Right now the entire program is sequential, so it can't really take advantage of more than one proc.

It probably makes sense to make the chown calls concurrent and use the default number of GOMAXPROCS, which defaults to the number of cpus.

There is also a more efficient walk function that was introduced in 1.16: https://pkg.go.dev/path/filepath#WalkDir

[caleblloyd]

There is also a more efficient walk function that was introduced in 1.16: https://pkg.go.dev/path/filepath#WalkDir

Turns out that function is more efficient because it doesn't call LStat on each file or directory walked. But that is the call that provides the uid/gid information, so we can't switch to WalkDir

[aigarius]

There might be design space for the more efficient version. If there is a separate setting to force the uid/gui on a folder, recursively, regardless of its current ownership, then that code path can use the new walkdir. And it can also be useful in some situations.

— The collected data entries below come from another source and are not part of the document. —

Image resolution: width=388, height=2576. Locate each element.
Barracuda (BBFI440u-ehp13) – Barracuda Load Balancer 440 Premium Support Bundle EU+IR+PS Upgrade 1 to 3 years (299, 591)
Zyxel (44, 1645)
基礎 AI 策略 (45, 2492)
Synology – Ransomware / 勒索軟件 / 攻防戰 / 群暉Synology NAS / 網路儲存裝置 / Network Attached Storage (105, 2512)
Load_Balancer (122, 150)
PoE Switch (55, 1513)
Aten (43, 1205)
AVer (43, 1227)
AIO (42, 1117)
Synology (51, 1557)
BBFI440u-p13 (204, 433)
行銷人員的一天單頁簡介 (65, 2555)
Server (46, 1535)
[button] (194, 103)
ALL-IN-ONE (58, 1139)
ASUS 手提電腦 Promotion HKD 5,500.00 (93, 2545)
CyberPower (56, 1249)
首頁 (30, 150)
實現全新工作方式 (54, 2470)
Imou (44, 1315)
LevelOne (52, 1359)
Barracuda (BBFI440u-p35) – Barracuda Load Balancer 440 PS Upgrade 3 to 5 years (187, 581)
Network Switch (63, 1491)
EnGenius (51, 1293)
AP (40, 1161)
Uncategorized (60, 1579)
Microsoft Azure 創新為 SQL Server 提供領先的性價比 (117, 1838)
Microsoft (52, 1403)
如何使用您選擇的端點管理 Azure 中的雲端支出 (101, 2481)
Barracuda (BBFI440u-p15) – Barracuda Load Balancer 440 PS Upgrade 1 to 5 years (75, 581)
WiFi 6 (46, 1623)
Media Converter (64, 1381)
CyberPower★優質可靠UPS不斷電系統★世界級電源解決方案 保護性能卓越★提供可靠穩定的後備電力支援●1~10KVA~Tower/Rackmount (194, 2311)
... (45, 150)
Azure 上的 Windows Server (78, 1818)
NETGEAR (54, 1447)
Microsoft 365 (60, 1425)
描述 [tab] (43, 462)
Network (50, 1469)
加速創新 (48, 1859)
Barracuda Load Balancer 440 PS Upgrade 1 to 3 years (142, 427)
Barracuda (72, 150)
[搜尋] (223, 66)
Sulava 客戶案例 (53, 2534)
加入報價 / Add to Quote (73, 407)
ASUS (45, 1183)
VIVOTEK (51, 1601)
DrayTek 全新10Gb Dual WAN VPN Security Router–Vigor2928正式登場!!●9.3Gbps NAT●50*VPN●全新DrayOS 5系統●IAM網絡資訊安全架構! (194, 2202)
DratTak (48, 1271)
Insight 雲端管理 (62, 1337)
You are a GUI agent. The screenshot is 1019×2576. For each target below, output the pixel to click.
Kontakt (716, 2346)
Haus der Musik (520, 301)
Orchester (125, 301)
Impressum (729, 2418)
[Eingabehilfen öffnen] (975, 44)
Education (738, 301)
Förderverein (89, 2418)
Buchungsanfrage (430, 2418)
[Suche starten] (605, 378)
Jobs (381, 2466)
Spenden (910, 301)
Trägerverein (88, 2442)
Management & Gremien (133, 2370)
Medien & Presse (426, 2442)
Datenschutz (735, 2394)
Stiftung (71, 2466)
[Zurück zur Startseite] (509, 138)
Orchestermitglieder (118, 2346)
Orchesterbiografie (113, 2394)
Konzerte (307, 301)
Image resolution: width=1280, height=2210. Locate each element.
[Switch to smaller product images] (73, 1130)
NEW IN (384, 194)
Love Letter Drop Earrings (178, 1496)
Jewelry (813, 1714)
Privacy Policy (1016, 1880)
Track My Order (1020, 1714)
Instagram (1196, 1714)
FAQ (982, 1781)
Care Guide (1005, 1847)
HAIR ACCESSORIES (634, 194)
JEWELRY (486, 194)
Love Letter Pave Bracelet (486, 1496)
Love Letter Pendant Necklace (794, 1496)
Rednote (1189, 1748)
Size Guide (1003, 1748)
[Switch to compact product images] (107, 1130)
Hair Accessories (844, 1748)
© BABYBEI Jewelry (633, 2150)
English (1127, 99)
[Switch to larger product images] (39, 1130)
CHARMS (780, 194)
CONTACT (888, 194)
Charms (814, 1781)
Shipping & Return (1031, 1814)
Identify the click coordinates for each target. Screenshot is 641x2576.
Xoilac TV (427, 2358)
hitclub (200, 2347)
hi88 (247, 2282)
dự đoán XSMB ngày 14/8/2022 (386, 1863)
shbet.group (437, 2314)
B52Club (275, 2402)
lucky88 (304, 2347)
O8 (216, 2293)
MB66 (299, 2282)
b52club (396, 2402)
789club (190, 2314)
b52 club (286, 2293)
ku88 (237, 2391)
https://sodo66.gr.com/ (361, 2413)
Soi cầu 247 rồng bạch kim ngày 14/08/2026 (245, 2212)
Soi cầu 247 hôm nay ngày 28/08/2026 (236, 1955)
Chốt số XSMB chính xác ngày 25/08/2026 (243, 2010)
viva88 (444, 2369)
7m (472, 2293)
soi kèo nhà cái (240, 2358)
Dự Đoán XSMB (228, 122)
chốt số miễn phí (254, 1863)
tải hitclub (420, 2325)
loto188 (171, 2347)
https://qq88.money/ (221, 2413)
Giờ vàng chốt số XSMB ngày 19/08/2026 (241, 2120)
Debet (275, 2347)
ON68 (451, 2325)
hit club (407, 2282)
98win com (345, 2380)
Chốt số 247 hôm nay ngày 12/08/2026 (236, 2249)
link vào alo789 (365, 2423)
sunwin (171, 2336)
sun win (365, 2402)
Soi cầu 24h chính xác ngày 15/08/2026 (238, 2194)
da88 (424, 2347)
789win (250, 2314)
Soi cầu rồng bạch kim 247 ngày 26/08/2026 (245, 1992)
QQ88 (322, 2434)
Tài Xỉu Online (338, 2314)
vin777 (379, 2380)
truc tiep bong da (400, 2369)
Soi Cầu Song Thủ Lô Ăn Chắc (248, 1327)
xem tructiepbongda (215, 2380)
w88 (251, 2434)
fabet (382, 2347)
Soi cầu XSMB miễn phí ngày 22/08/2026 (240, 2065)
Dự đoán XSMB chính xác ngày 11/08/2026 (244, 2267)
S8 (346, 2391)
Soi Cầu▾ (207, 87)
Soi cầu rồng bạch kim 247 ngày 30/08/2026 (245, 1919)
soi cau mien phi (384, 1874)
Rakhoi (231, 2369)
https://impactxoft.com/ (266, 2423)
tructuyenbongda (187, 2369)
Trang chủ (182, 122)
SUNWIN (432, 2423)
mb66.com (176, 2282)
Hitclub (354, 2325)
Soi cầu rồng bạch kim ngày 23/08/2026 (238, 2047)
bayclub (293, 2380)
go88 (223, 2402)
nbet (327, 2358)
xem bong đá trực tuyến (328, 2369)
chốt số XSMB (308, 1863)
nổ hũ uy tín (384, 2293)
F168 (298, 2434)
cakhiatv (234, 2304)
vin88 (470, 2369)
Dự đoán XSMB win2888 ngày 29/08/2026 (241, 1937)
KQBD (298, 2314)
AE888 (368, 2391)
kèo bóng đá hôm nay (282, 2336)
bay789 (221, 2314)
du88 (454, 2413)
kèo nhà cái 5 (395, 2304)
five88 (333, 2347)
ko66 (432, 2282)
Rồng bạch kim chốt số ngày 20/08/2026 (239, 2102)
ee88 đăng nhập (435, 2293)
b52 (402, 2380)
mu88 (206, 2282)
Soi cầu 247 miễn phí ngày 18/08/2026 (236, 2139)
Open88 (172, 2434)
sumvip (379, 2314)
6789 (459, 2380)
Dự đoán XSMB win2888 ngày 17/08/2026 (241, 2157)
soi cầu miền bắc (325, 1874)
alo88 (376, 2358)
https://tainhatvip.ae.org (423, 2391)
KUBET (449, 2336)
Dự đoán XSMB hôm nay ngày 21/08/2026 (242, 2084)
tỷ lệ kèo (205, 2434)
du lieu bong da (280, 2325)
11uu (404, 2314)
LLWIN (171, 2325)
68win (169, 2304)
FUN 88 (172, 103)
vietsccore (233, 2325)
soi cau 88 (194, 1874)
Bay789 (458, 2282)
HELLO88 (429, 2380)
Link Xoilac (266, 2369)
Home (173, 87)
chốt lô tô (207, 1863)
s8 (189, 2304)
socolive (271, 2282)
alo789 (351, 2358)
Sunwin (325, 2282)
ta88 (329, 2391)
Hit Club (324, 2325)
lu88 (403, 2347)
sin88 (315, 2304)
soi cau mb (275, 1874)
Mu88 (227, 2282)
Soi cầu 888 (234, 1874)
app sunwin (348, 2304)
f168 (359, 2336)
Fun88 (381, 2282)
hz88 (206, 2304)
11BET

For example, I have this container where a ton of files in one subfolder is first created by root in the upstream container (which I do not control), then downstream container adds a non-root user and then would have to chown that whole folder to the new user, but due to Docker not really having a way to just mark permission changes in the layer it causes a new layer with the whole folder (~500Mb) showing up as changed. Being able to tell fixuid "oh and that folder should also be owned by this user" would be of great benefit.

And some users that do not care about the start permissions of the files in some of their (larger) folders could use it as a performance improvement as well.

Could be called "force_paths" in the config file.

[caleblloyd]

I don't think we want to expand the scope of this project past what it currently is. The chown functionality is mainly for switching ownership of the $HOME dir, but since many images also drop in user-owned dirs to places like /src or /app that necessitated recursing the entire FS by default.

While multi-process would help speed up a large amount of chown calls, it would also somewhat complicate the codebase. I'm not sure the change is worth it.

At the end of the day folks could probably write a script with find ... --print0 | parallel -0 chown ... for anything custom, put a setuid bit on that, then make it part of the entrypoint pipeline.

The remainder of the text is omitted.